__Dataset rows__.
>> start

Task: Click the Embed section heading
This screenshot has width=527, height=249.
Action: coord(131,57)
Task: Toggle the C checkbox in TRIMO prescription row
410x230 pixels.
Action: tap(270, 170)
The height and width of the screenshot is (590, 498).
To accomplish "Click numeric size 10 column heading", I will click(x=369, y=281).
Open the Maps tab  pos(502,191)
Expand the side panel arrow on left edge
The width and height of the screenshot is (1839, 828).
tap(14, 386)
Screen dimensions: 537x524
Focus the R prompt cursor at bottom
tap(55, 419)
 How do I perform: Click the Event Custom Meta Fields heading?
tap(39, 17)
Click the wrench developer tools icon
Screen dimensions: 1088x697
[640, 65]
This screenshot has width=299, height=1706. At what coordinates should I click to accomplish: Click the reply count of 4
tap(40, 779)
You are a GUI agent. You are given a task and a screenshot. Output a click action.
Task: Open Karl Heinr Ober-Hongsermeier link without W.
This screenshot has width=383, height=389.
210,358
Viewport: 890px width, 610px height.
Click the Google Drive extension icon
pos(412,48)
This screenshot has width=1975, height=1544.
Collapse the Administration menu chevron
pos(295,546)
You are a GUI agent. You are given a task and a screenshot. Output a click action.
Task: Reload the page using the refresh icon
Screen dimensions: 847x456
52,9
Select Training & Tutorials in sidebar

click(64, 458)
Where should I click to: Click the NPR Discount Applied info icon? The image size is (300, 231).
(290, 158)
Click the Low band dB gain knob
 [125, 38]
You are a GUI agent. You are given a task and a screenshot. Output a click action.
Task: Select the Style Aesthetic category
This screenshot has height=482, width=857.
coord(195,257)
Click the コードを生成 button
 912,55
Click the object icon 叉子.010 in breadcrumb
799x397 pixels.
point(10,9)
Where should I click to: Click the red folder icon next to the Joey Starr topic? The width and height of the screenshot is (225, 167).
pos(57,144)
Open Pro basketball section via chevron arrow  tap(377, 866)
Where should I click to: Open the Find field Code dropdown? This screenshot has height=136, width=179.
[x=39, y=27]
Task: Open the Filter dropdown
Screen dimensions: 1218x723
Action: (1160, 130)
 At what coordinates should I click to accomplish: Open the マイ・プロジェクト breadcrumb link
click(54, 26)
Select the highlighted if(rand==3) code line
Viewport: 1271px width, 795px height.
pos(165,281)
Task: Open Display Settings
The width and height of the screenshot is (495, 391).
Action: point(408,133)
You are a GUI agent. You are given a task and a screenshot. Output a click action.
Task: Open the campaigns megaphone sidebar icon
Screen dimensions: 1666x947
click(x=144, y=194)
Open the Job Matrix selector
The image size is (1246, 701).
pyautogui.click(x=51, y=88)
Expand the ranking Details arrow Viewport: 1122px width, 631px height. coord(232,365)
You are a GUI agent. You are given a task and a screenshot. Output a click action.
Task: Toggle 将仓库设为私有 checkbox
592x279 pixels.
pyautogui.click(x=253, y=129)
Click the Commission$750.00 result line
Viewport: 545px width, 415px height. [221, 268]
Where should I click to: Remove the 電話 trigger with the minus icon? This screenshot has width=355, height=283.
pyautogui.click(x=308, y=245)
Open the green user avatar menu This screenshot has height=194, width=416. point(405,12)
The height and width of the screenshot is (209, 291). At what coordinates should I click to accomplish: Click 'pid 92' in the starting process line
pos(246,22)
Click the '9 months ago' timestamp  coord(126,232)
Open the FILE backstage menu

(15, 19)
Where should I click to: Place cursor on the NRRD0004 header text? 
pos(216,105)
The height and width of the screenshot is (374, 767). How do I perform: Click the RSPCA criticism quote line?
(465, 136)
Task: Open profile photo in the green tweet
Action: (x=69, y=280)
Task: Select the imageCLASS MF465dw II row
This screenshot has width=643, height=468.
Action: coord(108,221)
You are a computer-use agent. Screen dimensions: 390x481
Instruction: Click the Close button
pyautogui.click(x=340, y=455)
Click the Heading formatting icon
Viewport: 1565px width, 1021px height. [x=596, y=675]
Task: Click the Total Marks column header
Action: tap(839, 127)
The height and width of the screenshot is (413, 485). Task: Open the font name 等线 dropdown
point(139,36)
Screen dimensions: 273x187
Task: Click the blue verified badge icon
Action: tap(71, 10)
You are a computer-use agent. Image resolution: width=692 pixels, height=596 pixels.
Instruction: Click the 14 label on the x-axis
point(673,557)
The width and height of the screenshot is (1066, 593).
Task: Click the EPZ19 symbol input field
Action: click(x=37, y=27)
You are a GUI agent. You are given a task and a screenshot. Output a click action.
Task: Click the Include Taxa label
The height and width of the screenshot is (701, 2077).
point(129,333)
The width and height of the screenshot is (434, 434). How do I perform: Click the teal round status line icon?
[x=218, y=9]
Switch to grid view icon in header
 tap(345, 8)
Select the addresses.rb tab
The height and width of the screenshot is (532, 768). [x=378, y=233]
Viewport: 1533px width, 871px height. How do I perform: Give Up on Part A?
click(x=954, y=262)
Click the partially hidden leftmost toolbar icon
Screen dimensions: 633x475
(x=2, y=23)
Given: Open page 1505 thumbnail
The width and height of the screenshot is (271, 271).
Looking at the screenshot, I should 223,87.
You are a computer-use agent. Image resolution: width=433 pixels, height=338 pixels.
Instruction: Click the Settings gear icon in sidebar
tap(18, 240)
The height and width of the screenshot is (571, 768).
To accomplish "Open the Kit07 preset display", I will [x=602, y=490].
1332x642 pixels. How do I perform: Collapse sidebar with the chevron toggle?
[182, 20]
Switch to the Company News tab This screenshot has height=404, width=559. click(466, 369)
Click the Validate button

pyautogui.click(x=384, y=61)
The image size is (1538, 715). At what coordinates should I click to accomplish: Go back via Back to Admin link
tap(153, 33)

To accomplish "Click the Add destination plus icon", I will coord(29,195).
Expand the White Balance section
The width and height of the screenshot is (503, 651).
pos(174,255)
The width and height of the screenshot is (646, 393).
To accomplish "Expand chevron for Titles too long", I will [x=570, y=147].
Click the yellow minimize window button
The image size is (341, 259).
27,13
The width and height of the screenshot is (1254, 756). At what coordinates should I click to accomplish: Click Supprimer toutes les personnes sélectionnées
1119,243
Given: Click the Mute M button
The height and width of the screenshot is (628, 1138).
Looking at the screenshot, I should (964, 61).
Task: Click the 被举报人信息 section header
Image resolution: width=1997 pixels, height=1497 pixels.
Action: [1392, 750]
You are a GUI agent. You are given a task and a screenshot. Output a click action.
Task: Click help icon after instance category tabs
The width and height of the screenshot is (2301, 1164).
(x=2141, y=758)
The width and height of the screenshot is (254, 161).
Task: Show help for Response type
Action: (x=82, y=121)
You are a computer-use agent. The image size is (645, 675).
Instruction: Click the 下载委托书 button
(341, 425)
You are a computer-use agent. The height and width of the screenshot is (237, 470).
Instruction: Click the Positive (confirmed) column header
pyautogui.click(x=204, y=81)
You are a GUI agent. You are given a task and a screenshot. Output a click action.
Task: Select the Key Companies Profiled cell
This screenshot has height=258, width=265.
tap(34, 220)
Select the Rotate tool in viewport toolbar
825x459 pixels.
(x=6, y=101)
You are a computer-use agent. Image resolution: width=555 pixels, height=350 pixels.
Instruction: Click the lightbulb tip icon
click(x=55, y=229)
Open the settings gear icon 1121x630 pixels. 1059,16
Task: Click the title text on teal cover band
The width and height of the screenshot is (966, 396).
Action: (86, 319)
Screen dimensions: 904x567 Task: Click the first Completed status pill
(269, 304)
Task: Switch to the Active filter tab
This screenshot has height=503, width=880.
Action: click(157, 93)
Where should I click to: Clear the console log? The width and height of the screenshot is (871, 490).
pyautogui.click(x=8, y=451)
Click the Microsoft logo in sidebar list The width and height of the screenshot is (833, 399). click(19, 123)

>> end

__Aim of the exercise__. Duplicate the material from the line with "Click the Low band dB gain knob" to the line with "point(10,9)", reproducing those lines exactly.

__Exercise response__.
Click the Low band dB gain knob
 [125, 38]
You are a GUI agent. You are given a task and a screenshot. Output a click action.
Task: Select the Style Aesthetic category
This screenshot has height=482, width=857.
coord(195,257)
Click the コードを生成 button
 912,55
Click the object icon 叉子.010 in breadcrumb
799x397 pixels.
point(10,9)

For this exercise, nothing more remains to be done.